He made a po-faced apology, yet followed it up with a disgraceful tirade to reporters about a former aide who told police the mayor offered to perform oral sex on her. “It says I wanted to eat her p—y,” Ford blurted. “I would never do that. I’m happily married. I’ve got more than enough to eat at home.”
Here, then, is a man who has pulled off the unlikely feat of inducing sympathy for Toronto from the outside world. Canadians who had fine-tuned their Toronto-bashing skills now shake their heads in pity, while U.S., British and Australian media ask earnestly whether Ford has forever altered the city’s image as a model of well-ordered cosmopolitanism. The obvious answer—no, he’s a blip—raises a greater conundrum: Why do so many Torontonians indulge him? Who are the 30 per cent-plus telling pollsters they approve of Ford, fuelling his determination to win the city’s next mayoral election?
Smart minds have scratched the surface of that question, and their findings are disturbing.
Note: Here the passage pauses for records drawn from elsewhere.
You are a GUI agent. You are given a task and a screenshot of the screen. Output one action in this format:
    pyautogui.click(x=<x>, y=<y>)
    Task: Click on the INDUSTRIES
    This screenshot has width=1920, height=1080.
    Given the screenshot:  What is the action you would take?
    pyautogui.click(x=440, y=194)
Ford’s base of support lies in an increasingly downtrodden circle of suburbs, experts say, where even if residents do not approve of his actions, the more he outrages the wealthier denizens of downtown elites, the better they like it, explains Zack Taylor, a University of Toronto professor who has studied Ford’s vote.
Sadly, neither the mayor nor city council has much chance of lifting these voters’ real burdens, like unstable employment and low wages due to a vanishing manufacturing sector. In Ford, these voters have found an outlet for frustration: a politician entirely without precedent. His detractors can only hope he’s one of a kind.